Set every entry down again exactly, excluding any pictures.
*** Study material ***
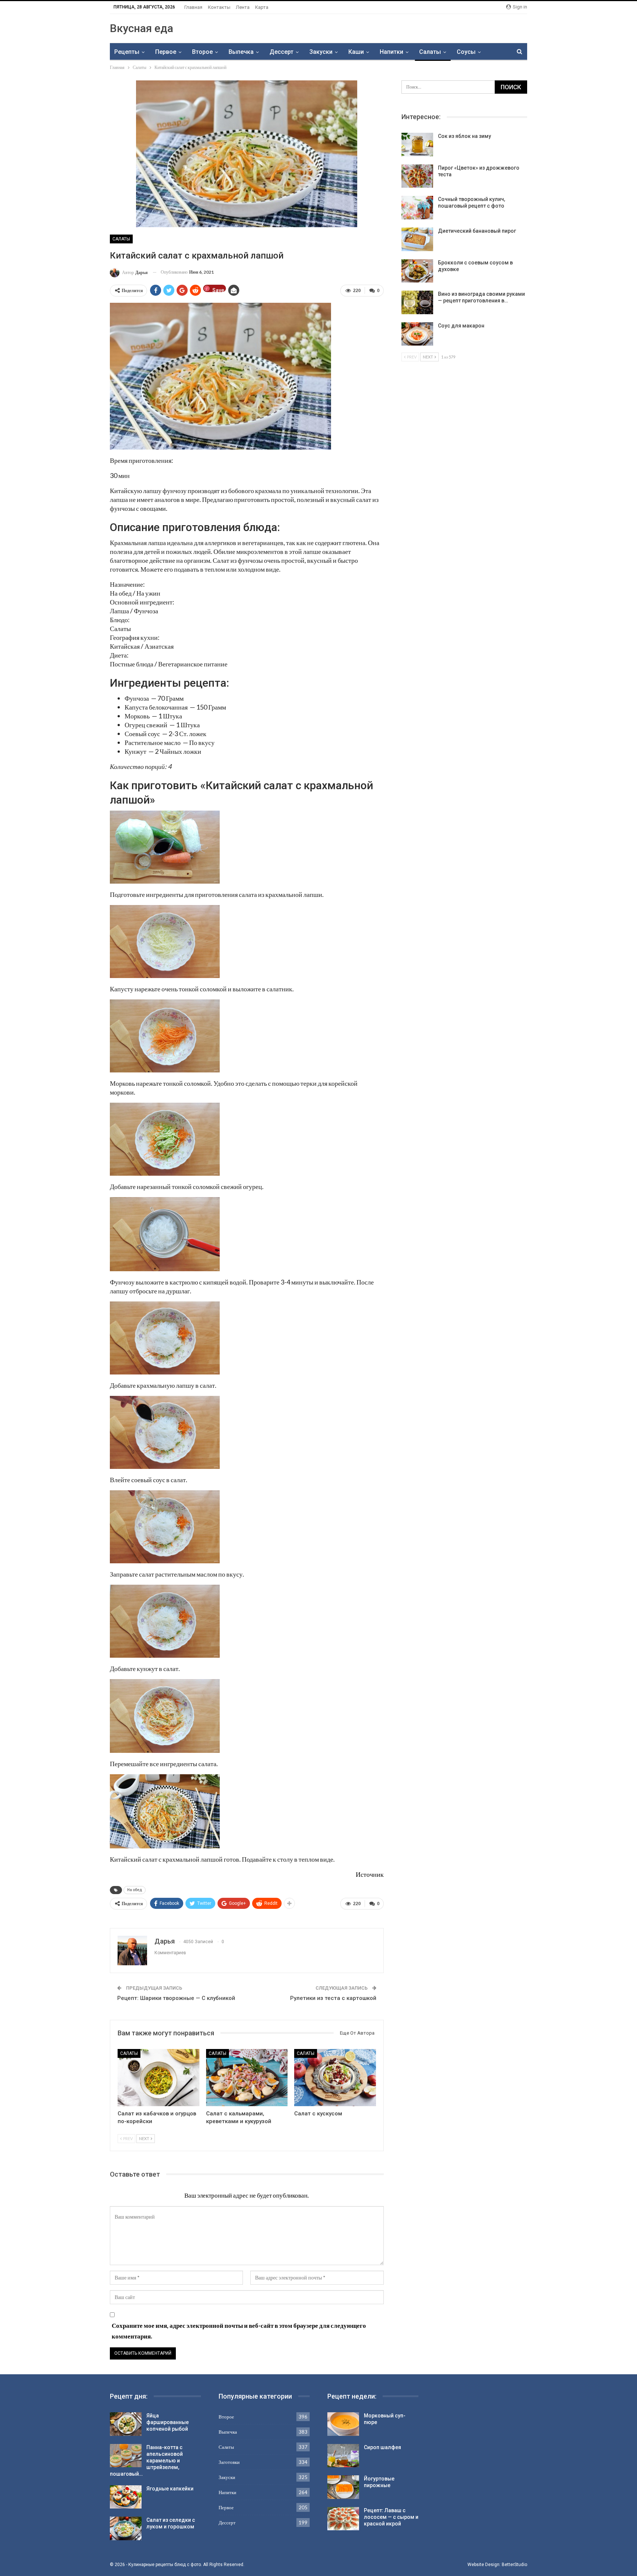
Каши (356, 51)
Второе (202, 51)
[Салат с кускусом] (335, 2077)
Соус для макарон (461, 326)
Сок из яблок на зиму (464, 136)
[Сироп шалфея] (343, 2456)
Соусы (466, 51)
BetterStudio (514, 2564)
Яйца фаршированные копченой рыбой (167, 2422)
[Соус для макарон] (417, 334)
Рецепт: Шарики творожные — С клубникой (176, 1998)
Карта (261, 7)
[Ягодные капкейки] (126, 2497)
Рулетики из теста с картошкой (333, 1998)
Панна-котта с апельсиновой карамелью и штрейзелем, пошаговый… (146, 2460)
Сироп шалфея (382, 2447)
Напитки (391, 51)
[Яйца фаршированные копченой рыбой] (126, 2424)
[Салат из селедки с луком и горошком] (126, 2528)
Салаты (430, 51)
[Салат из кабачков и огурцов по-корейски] (158, 2077)
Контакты (219, 7)
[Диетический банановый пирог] (417, 239)
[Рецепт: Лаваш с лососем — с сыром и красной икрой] (343, 2519)
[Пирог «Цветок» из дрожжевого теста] (417, 176)
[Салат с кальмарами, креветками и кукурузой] (247, 2077)
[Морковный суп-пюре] (343, 2424)
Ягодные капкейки (170, 2489)
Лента (243, 7)
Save (218, 289)
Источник (370, 1874)
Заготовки (229, 2462)
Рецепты (126, 51)
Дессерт (281, 51)
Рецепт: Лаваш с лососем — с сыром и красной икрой (391, 2517)
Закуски (321, 51)
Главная (193, 7)
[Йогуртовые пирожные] (343, 2487)
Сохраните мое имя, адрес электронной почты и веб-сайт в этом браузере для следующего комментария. (239, 2331)
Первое (165, 51)
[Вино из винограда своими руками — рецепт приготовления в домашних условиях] (417, 302)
*** End of Study material ***
■ Exercise result
Каши (356, 51)
Второе (202, 51)
[Салат с кускусом] (335, 2077)
Соус для макарон (461, 326)
Сок из яблок на зиму (464, 136)
[Сироп шалфея] (343, 2456)
Соусы (466, 51)
BetterStudio (514, 2564)
Яйца фаршированные копченой рыбой (167, 2422)
[Соус для макарон] (417, 334)
Рецепт: Шарики творожные — С клубникой (176, 1998)
Карта (261, 7)
[Ягодные капкейки] (126, 2497)
Рулетики из теста с картошкой (333, 1998)
Панна-котта с апельсиновой карамелью и штрейзелем, пошаговый… (146, 2460)
Сироп шалфея (382, 2447)
Напитки (391, 51)
[Яйца фаршированные копченой рыбой] (126, 2424)
[Салат из селедки с луком и горошком] (126, 2528)
Салаты (430, 51)
[Салат из кабачков и огурцов по-корейски] (158, 2077)
Контакты (219, 7)
[Диетический банановый пирог] (417, 239)
[Рецепт: Лаваш с лососем — с сыром и красной икрой] (343, 2519)
[Пирог «Цветок» из дрожжевого теста] (417, 176)
[Салат с кальмарами, креветками и кукурузой] (247, 2077)
[Морковный суп-пюре] (343, 2424)
Ягодные капкейки (170, 2489)
Лента (243, 7)
Save (218, 289)
Источник (370, 1874)
Заготовки (229, 2462)
Рецепты (126, 51)
Дессерт (281, 51)
Рецепт: Лаваш с лососем — с сыром и красной икрой (391, 2517)
Закуски (321, 51)
Главная (193, 7)
[Йогуртовые пирожные] (343, 2487)
Сохраните мое имя, адрес электронной почты и веб-сайт в этом браузере для следующего комментария. (239, 2331)
Первое (165, 51)
[Вино из винограда своими руками — рецепт приготовления в домашних условиях] (417, 302)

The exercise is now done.